Information shown –
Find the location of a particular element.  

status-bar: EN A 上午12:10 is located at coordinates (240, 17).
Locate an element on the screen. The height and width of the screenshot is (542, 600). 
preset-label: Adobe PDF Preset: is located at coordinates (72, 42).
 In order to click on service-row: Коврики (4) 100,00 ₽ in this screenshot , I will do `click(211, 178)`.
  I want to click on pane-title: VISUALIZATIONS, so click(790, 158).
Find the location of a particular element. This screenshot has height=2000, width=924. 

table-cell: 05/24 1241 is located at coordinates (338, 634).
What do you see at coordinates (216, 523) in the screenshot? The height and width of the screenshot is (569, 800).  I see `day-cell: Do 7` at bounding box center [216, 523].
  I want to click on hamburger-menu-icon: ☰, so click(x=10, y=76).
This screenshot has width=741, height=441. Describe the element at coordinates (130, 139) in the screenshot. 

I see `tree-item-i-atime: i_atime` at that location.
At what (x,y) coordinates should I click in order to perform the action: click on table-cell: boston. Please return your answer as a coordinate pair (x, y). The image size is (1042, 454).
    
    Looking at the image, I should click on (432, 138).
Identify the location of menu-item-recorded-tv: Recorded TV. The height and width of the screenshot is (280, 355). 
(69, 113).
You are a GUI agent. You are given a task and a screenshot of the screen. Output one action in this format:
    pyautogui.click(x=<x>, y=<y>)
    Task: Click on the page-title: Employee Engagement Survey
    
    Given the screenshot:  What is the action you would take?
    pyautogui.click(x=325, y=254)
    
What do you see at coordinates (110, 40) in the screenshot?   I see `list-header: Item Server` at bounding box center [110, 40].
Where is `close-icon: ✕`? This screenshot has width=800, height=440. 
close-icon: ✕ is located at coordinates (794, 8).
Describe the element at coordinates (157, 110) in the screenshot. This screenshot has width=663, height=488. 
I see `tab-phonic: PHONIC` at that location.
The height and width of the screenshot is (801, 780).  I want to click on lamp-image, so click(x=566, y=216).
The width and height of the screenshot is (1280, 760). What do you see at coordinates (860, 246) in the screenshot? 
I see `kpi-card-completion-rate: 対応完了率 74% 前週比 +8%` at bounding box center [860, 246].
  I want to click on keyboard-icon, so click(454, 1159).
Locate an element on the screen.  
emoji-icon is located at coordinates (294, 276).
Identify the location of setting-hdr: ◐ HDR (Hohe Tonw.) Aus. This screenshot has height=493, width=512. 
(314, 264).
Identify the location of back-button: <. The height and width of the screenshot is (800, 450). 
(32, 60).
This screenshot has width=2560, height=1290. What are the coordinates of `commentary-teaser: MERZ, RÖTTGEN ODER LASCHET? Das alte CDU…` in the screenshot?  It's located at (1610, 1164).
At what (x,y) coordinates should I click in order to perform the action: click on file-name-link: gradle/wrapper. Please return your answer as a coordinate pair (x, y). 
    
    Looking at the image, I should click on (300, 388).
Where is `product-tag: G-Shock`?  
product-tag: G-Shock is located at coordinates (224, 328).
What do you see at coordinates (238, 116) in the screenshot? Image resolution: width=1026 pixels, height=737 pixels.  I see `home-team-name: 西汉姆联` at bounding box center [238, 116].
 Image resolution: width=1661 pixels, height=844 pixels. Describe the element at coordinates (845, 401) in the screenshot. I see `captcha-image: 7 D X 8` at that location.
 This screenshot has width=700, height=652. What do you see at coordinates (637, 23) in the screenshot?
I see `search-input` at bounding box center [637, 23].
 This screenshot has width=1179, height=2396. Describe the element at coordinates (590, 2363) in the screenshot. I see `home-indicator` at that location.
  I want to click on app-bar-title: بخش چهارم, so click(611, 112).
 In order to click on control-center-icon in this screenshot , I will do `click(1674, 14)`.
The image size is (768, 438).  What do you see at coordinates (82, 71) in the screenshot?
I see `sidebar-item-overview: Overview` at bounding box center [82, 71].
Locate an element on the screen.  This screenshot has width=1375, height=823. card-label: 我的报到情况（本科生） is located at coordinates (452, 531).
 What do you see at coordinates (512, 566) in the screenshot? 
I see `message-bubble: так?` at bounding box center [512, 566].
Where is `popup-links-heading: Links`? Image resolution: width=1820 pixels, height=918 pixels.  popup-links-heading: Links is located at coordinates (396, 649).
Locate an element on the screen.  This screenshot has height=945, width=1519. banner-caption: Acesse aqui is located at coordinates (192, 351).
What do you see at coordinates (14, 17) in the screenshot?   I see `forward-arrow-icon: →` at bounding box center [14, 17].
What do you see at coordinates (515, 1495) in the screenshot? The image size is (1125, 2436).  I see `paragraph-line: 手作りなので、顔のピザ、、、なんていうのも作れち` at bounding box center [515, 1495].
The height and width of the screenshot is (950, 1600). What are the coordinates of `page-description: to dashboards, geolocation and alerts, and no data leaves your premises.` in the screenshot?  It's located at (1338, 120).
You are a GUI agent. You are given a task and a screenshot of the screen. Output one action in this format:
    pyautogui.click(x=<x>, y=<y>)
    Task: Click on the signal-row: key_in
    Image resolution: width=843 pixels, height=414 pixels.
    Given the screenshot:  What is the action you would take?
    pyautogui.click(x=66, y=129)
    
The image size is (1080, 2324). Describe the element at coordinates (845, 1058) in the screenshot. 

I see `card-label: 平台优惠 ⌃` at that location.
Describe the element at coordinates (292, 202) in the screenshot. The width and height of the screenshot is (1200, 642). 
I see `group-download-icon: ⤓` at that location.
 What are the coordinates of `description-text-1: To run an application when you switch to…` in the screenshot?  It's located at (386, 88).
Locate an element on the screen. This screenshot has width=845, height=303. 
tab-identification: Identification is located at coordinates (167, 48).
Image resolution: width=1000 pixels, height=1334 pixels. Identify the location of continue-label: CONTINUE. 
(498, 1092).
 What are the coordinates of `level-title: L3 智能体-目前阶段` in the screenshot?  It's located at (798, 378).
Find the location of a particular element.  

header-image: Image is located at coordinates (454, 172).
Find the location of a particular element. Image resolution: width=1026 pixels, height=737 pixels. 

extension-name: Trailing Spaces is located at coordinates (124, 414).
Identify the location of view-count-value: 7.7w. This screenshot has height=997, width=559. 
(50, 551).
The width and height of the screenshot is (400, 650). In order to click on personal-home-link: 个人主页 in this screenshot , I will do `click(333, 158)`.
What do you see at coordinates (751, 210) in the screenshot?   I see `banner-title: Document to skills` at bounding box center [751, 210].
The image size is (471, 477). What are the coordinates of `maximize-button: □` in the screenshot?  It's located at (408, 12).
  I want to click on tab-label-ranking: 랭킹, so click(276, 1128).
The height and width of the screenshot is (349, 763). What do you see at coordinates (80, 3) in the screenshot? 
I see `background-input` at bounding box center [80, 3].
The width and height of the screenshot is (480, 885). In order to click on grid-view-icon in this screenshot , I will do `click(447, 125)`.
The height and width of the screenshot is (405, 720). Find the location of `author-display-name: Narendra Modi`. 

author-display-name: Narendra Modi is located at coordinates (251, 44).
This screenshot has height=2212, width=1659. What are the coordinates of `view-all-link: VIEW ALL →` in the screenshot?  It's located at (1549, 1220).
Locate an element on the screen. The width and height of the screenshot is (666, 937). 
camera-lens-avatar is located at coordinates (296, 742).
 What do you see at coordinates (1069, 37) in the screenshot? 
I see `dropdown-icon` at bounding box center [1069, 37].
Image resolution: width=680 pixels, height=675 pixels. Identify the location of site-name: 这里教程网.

What this task involves – Extract all of the records above and reproduce each one verbatim, keeping every character and line break unchanged.

Solution to this task –
Find the location of a particular element.  

status-bar: EN A 上午12:10 is located at coordinates (240, 17).
Locate an element on the screen. The height and width of the screenshot is (542, 600). 
preset-label: Adobe PDF Preset: is located at coordinates (72, 42).
 In order to click on service-row: Коврики (4) 100,00 ₽ in this screenshot , I will do `click(211, 178)`.
  I want to click on pane-title: VISUALIZATIONS, so click(790, 158).
Find the location of a particular element. This screenshot has height=2000, width=924. 

table-cell: 05/24 1241 is located at coordinates (338, 634).
What do you see at coordinates (216, 523) in the screenshot? The height and width of the screenshot is (569, 800).  I see `day-cell: Do 7` at bounding box center [216, 523].
  I want to click on hamburger-menu-icon: ☰, so click(x=10, y=76).
This screenshot has width=741, height=441. Describe the element at coordinates (130, 139) in the screenshot. 

I see `tree-item-i-atime: i_atime` at that location.
At what (x,y) coordinates should I click in order to perform the action: click on table-cell: boston. Please return your answer as a coordinate pair (x, y). The image size is (1042, 454).
    
    Looking at the image, I should click on (432, 138).
Identify the location of menu-item-recorded-tv: Recorded TV. The height and width of the screenshot is (280, 355). 
(69, 113).
You are a GUI agent. You are given a task and a screenshot of the screen. Output one action in this format:
    pyautogui.click(x=<x>, y=<y>)
    Task: Click on the page-title: Employee Engagement Survey
    
    Given the screenshot:  What is the action you would take?
    pyautogui.click(x=325, y=254)
    
What do you see at coordinates (110, 40) in the screenshot?   I see `list-header: Item Server` at bounding box center [110, 40].
Where is `close-icon: ✕`? This screenshot has width=800, height=440. 
close-icon: ✕ is located at coordinates (794, 8).
Describe the element at coordinates (157, 110) in the screenshot. This screenshot has width=663, height=488. 
I see `tab-phonic: PHONIC` at that location.
The height and width of the screenshot is (801, 780).  I want to click on lamp-image, so click(x=566, y=216).
The width and height of the screenshot is (1280, 760). What do you see at coordinates (860, 246) in the screenshot? 
I see `kpi-card-completion-rate: 対応完了率 74% 前週比 +8%` at bounding box center [860, 246].
  I want to click on keyboard-icon, so click(454, 1159).
Locate an element on the screen.  
emoji-icon is located at coordinates (294, 276).
Identify the location of setting-hdr: ◐ HDR (Hohe Tonw.) Aus. This screenshot has height=493, width=512. 
(314, 264).
Identify the location of back-button: <. The height and width of the screenshot is (800, 450). 
(32, 60).
This screenshot has width=2560, height=1290. What are the coordinates of `commentary-teaser: MERZ, RÖTTGEN ODER LASCHET? Das alte CDU…` in the screenshot?  It's located at (1610, 1164).
At what (x,y) coordinates should I click in order to perform the action: click on file-name-link: gradle/wrapper. Please return your answer as a coordinate pair (x, y). 
    
    Looking at the image, I should click on (300, 388).
Where is `product-tag: G-Shock`?  
product-tag: G-Shock is located at coordinates (224, 328).
What do you see at coordinates (238, 116) in the screenshot? Image resolution: width=1026 pixels, height=737 pixels.  I see `home-team-name: 西汉姆联` at bounding box center [238, 116].
 Image resolution: width=1661 pixels, height=844 pixels. Describe the element at coordinates (845, 401) in the screenshot. I see `captcha-image: 7 D X 8` at that location.
 This screenshot has width=700, height=652. What do you see at coordinates (637, 23) in the screenshot?
I see `search-input` at bounding box center [637, 23].
 This screenshot has width=1179, height=2396. Describe the element at coordinates (590, 2363) in the screenshot. I see `home-indicator` at that location.
  I want to click on app-bar-title: بخش چهارم, so click(611, 112).
 In order to click on control-center-icon in this screenshot , I will do `click(1674, 14)`.
The image size is (768, 438).  What do you see at coordinates (82, 71) in the screenshot?
I see `sidebar-item-overview: Overview` at bounding box center [82, 71].
Locate an element on the screen.  This screenshot has width=1375, height=823. card-label: 我的报到情况（本科生） is located at coordinates (452, 531).
 What do you see at coordinates (512, 566) in the screenshot? 
I see `message-bubble: так?` at bounding box center [512, 566].
Where is `popup-links-heading: Links`? Image resolution: width=1820 pixels, height=918 pixels.  popup-links-heading: Links is located at coordinates (396, 649).
Locate an element on the screen.  This screenshot has height=945, width=1519. banner-caption: Acesse aqui is located at coordinates (192, 351).
What do you see at coordinates (14, 17) in the screenshot?   I see `forward-arrow-icon: →` at bounding box center [14, 17].
What do you see at coordinates (515, 1495) in the screenshot? The image size is (1125, 2436).  I see `paragraph-line: 手作りなので、顔のピザ、、、なんていうのも作れち` at bounding box center [515, 1495].
The height and width of the screenshot is (950, 1600). What are the coordinates of `page-description: to dashboards, geolocation and alerts, and no data leaves your premises.` in the screenshot?  It's located at (1338, 120).
You are a GUI agent. You are given a task and a screenshot of the screen. Output one action in this format:
    pyautogui.click(x=<x>, y=<y>)
    Task: Click on the signal-row: key_in
    Image resolution: width=843 pixels, height=414 pixels.
    Given the screenshot:  What is the action you would take?
    pyautogui.click(x=66, y=129)
    
The image size is (1080, 2324). Describe the element at coordinates (845, 1058) in the screenshot. 

I see `card-label: 平台优惠 ⌃` at that location.
Describe the element at coordinates (292, 202) in the screenshot. The width and height of the screenshot is (1200, 642). 
I see `group-download-icon: ⤓` at that location.
 What are the coordinates of `description-text-1: To run an application when you switch to…` in the screenshot?  It's located at (386, 88).
Locate an element on the screen. This screenshot has width=845, height=303. 
tab-identification: Identification is located at coordinates (167, 48).
Image resolution: width=1000 pixels, height=1334 pixels. Identify the location of continue-label: CONTINUE. 
(498, 1092).
 What are the coordinates of `level-title: L3 智能体-目前阶段` in the screenshot?  It's located at (798, 378).
Find the location of a particular element.  

header-image: Image is located at coordinates (454, 172).
Find the location of a particular element. Image resolution: width=1026 pixels, height=737 pixels. 

extension-name: Trailing Spaces is located at coordinates (124, 414).
Identify the location of view-count-value: 7.7w. This screenshot has height=997, width=559. 
(50, 551).
The width and height of the screenshot is (400, 650). In order to click on personal-home-link: 个人主页 in this screenshot , I will do `click(333, 158)`.
What do you see at coordinates (751, 210) in the screenshot?   I see `banner-title: Document to skills` at bounding box center [751, 210].
The image size is (471, 477). What are the coordinates of `maximize-button: □` in the screenshot?  It's located at (408, 12).
  I want to click on tab-label-ranking: 랭킹, so click(276, 1128).
The height and width of the screenshot is (349, 763). What do you see at coordinates (80, 3) in the screenshot? 
I see `background-input` at bounding box center [80, 3].
The width and height of the screenshot is (480, 885). In order to click on grid-view-icon in this screenshot , I will do `click(447, 125)`.
The height and width of the screenshot is (405, 720). Find the location of `author-display-name: Narendra Modi`. 

author-display-name: Narendra Modi is located at coordinates (251, 44).
This screenshot has height=2212, width=1659. What are the coordinates of `view-all-link: VIEW ALL →` in the screenshot?  It's located at (1549, 1220).
Locate an element on the screen. The width and height of the screenshot is (666, 937). 
camera-lens-avatar is located at coordinates (296, 742).
 What do you see at coordinates (1069, 37) in the screenshot? 
I see `dropdown-icon` at bounding box center [1069, 37].
Image resolution: width=680 pixels, height=675 pixels. Identify the location of site-name: 这里教程网.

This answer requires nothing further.